Selected passage:
========

The Nigerian Institution of Mechanical Engineers (NIMechE), and the Naval Dockyard Ltd., have begun discussion on areas of partnerships and training of mechanical engineering graduates.
NIMechE’s National Chairperson, Dr Funmi Akingbagbohun, reached the agreement with the Dockyard during a courtesy call to the naval dockyard on Thursday in Lagos.
Akingbagbohun said that it is important to train potential mechanical engineers with practical required skills needed to take over the mechanical industry in the future.
“We are happy with the partnership to train the mechanical engineers in the dockyard and would begin to put in place necessary requirements to achieve this.
“It is important to groom the younger mechanical engineers that would take up the centre stage of the industry soon, as we are no longer at the centre stage,” she said.
According to her, the Naval Dockyard stands as a testament to human ingenuity and engineering excellence and a hub of innovation, where precision engineering meets the challenges of the sea.
She said that the Dockyard is not just about ships; it encompasses a wide range of mechanical systems and equipment, including cranes, heavy machinery, and advanced robotics.
The chairperson noted that the partnership extends beyond the confines of a contractual arrangement, but a collaborative journey where knowledge is shared, problems are solved, and progress is made together.
“We work hand in hand with the skilled personnel at the Naval Dockyard, understanding their requirements and tailoring our engineering solutions to meet their specific needs.
“This partnership is not static; it is dynamic and evolving. As technology advances and the maritime industry faces new challenges, mechanical engineers adapt and innovate.
“For the Naval Dockyard, it means access to cutting-edge technologies, cost-effective solutions, and the assurance of quality in every mechanical component.
“Mechanical engineers, in turn, gain invaluable real-world experience, exposure to unique challenges and the satisfaction of contributing to the defense and security of our nation,” she said.

========

Data provided:
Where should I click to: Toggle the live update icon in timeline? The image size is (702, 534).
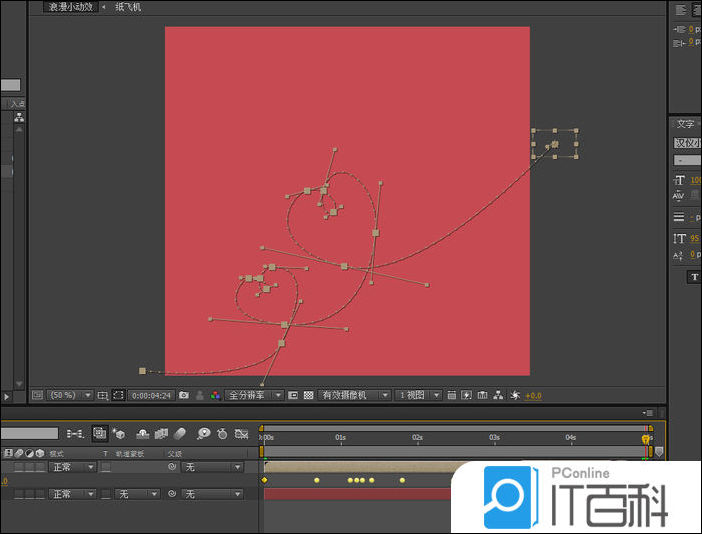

========

Actions to take:
1) From the dockyard partnership article, set down word for word the part starting at "The chairperson noted" and ending at "their specific needs.".
2) Rewrite the paragraph of the dockyard partnership article that begins "The chairperson noted that the partnership" in a shorter form, keeping its main points.
3) Answer these questions from the dockyard partnership article, one line each:
(a) Who is NIMechE's National Chairperson?
(b) In which city did the courtesy call to the naval dockyard take place?
(c) Besides cranes, what mechanical systems and equipment does the Dockyard encompass, according to the chairperson?
The listing above is not needed for this work.

Solution list:
1)
The chairperson noted that the partnership extends beyond the confines of a contractual arrangement, but a collaborative journey where knowledge is shared, problems are solved, and progress is made together.
“We work hand in hand with the skilled personnel at the Naval Dockyard, understanding their requirements and tailoring our engineering solutions to meet their specific needs.

2) The chairperson said the partnership is more than a contractual arrangement. She described it as a collaborative journey of shared knowledge, joint problem-solving and progress made together.

3)
(a) Dr Funmi Akingbagbohun
(b) Lagos
(c) Heavy machinery and advanced robotics